A review by dwcleno
Black Lamb and Grey Falcon: A Journey Through Yugoslavia by Rebecca West

4.0

I have picked this up in used bookstores over a period of years, thumbed through it, then put it down, quite sure I did not have the time to give it.
Recently, I found it again (maybe the same copy picked up over and over again, since it was in the same used bookstore in the French Quarter I have been roaming since I was a teenager) and bought it this time.
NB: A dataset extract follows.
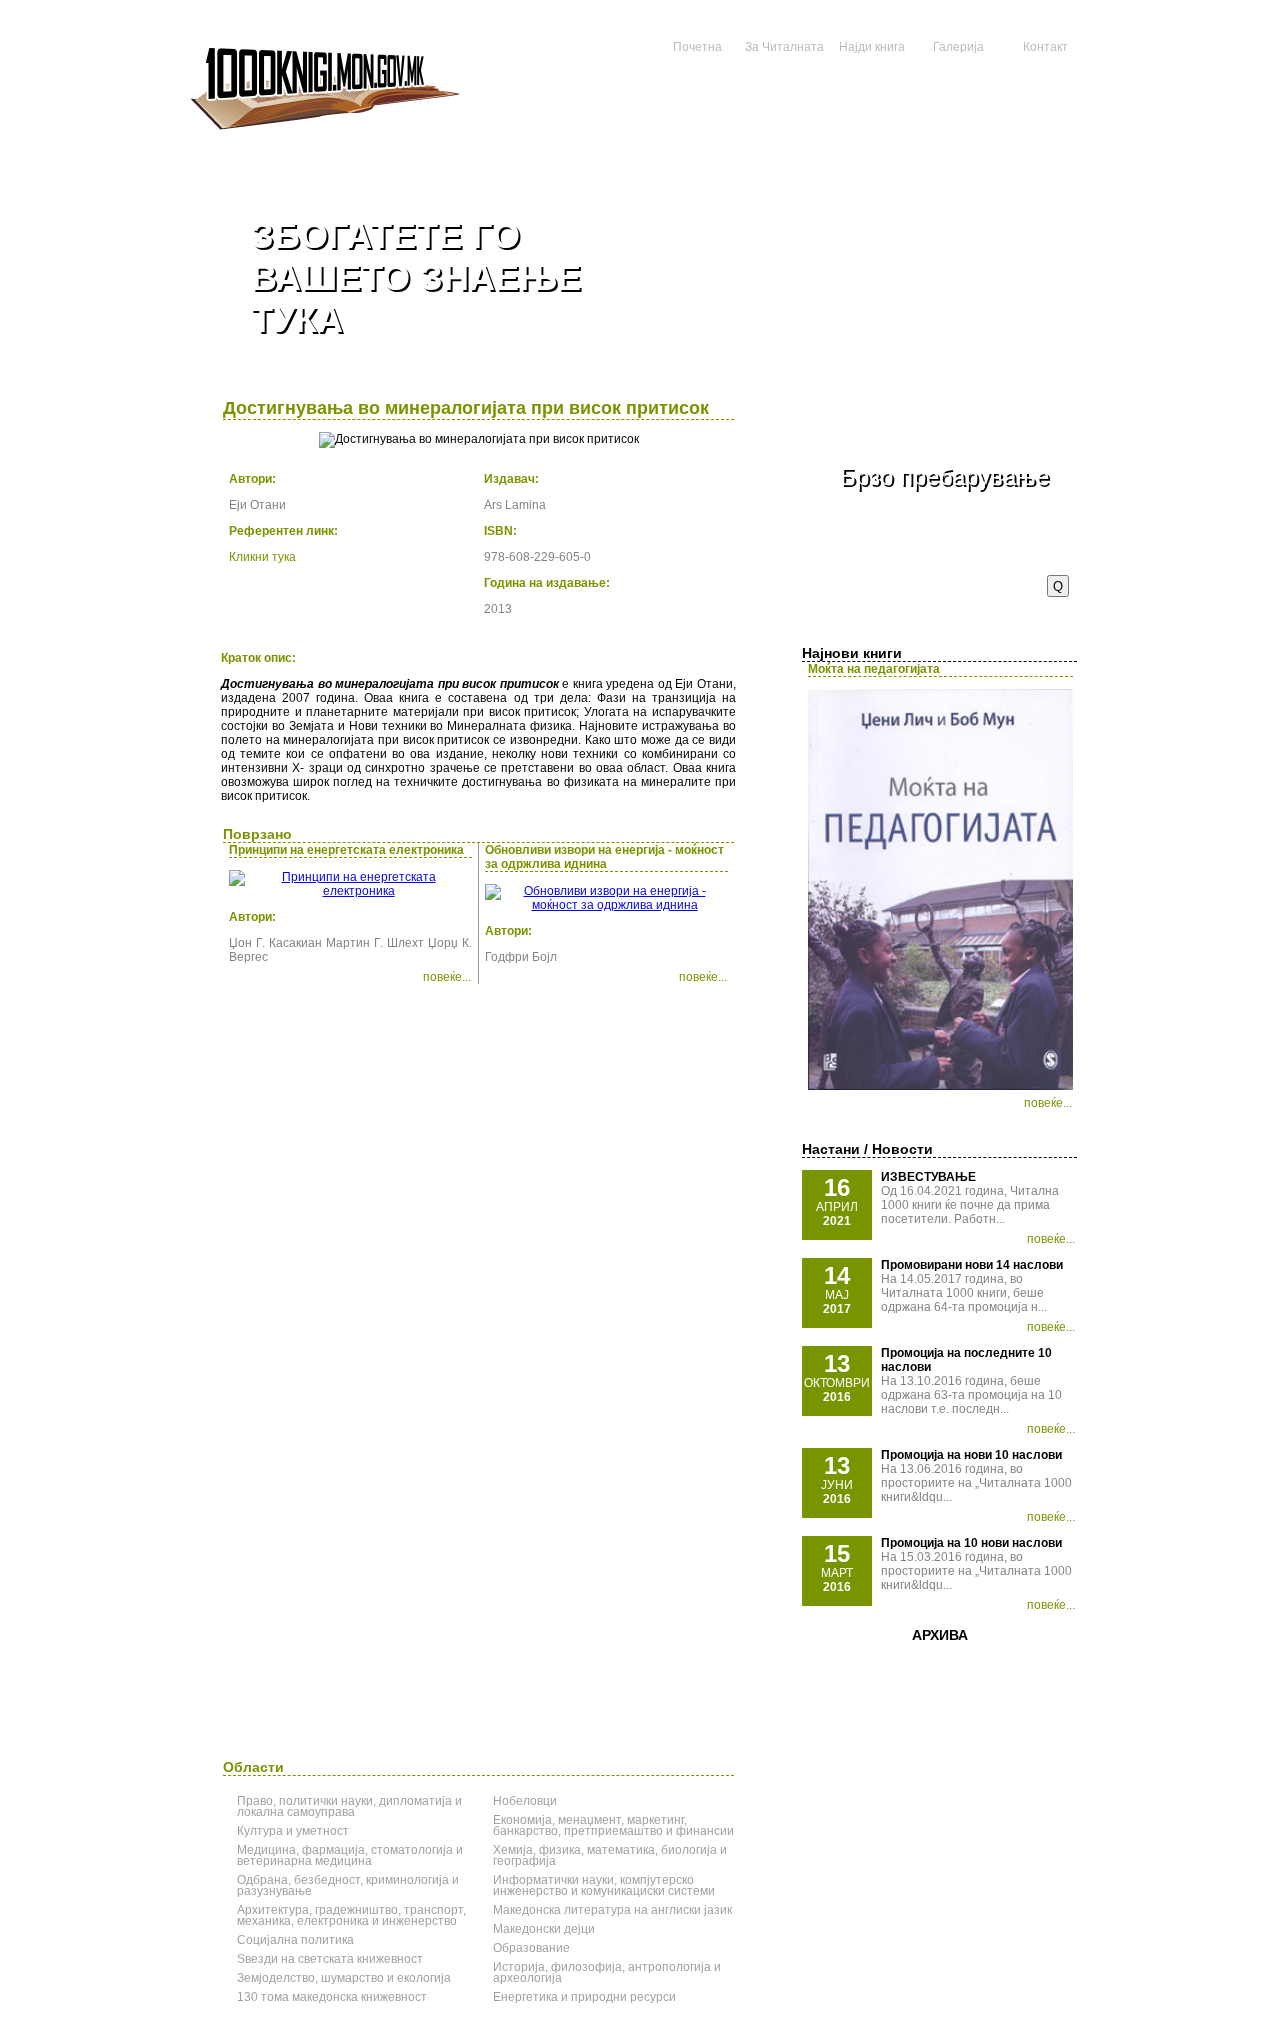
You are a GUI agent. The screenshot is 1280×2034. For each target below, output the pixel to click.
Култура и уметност (293, 1831)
Hey why not; it's freakin' hot here right now...
It sits next to 3 or 4 others currently open, and it also comes on travel with me.. As a half/Pole (2 generations removed- I think; that's how removed we are), the story of Yugoslavia is fascinating and sorrowful to me.
In the book, West travels to Yugoslavia for a second time in the late 1930s, this time with her husband. For any reader, how she explains practical, maddening basic life in its humor and beauty and sadness in the stories and history is for anyone and everyone.
West takes us on a sweeping panoramic view of the physical and cultural majesty of the Kingdom, and along the way offers herself as a friendly aisle companion. She introduces us openly to her friends and her thoughts and opinions. I am gratified that it was written by a female writer who I can now added to the list of those teachers of practical observation and tone- Didion, Blixsen, Solnit, Di Prima, more too, but that gives you an idea where I think she belongs.

I am not even halfway done with the book, and I expect it might take me calendar years to add it to the finished pull-down menu of above, but I do not mind. I appreciate the sprawl and detail of this magnificent work, and like a beautiful mountain that I decided to climb, there is no value in haste.